We are ready to paint, so tape down the paper to a board.

The window is the background, the wall is a middle ground, and the furniture inside the house being in the fore ground. Remind students that it is best to start with the background and move forward when painting, and that small objects can be added on top of the background paint so that we don’t have to paint such small details.



Edward Hicks "Peaceable Kingdom"

Materials: 
Square white paper (about 10x10)
Colored Pencils
Animal drawing books (optional)

Show students Edward Hicks’ “Peaceable Kingdom”. They may notice that many of the animals wouldn’t generally congregate together, and definitely not so close. That’s what’s special about this!

Students will make a ¼” border and then a frame inside that border with a pattern.

They will choose 2 or more animals to draw that usually don’t live together, and in very close proximity. They will also draw them in a habitat. They can use a drawing book for this, or just google images. 

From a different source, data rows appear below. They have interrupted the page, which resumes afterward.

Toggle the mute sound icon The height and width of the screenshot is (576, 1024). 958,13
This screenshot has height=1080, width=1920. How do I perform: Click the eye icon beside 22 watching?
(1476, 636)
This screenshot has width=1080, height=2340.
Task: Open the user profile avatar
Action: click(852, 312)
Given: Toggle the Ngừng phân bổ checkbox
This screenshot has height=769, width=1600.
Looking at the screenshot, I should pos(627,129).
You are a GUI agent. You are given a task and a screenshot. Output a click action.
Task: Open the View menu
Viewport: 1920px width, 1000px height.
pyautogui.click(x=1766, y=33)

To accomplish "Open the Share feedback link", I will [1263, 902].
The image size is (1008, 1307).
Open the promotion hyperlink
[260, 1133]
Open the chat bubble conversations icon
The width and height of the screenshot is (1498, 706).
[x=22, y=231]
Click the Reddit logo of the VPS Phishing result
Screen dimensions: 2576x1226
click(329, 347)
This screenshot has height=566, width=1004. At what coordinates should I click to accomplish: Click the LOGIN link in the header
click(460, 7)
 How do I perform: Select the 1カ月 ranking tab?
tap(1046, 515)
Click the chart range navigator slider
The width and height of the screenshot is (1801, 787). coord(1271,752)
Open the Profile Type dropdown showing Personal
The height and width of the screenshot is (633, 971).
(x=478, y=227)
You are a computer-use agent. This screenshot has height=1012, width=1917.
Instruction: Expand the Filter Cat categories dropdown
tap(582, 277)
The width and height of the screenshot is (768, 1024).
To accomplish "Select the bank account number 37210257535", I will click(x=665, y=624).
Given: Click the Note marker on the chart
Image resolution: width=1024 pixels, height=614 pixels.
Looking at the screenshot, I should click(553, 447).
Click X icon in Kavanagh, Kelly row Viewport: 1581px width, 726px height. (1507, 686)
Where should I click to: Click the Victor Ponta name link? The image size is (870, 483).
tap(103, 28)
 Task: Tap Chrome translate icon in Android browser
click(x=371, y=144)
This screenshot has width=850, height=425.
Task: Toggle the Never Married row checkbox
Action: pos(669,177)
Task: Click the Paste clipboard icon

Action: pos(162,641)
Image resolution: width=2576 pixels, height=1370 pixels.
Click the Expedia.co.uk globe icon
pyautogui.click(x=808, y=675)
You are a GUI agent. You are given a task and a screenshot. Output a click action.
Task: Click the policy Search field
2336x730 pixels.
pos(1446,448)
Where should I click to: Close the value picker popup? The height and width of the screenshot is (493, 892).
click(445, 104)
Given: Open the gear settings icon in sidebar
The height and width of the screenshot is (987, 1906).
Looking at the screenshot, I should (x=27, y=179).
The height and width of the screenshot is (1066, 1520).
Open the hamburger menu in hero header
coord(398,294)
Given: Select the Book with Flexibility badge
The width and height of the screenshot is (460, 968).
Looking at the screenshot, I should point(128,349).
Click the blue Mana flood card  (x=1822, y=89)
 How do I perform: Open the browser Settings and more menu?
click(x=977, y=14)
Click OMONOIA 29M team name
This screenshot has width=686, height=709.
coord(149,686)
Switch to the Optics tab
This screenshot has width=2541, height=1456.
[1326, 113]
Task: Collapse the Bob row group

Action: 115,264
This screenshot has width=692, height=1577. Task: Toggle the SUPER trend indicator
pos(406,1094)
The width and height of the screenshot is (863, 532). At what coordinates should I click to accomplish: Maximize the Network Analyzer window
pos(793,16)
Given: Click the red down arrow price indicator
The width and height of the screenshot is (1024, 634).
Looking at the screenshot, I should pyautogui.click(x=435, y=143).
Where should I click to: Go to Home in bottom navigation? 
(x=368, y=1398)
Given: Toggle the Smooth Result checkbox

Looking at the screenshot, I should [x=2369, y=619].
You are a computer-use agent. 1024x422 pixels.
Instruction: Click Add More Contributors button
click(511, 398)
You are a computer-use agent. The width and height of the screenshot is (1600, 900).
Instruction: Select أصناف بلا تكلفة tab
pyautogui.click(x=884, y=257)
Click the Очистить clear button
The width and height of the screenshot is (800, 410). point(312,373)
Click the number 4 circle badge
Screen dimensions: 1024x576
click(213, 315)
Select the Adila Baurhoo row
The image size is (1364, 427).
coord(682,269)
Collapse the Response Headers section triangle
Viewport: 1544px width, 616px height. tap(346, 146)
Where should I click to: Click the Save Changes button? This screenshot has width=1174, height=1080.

They will then color this in colored pencil, but always blending colors and layering colors on top of one another to make more unique colors. Give them a lesson on this prior to having them do this on their own, and remind younger students to color lightly, and in an organized fashion so that from far away you cannot see the pencil strokes. Every color should be layered with another color. 


Abstract Watercolor

Materials: 
Mat Board
Watercolor paint
Salt
Clear Elmer's glue
Choose 3 analogous colors (next to one another on the color wheel) to work with. Quickly put a thick layer of those colors over the mat board however you'd like, trying not to make muddy looking colors. Once finished, quickly put a design on the board with the clear Elmer's glue, and then add salt to areas that you would like that affect. The salt works best in areas that are puddled, because it soaks up the water and makes the water color look glittery. Let dry overnight. 




That's all for now folks :) I hope you find this stuff helpful, I'm sure I will here pretty soon!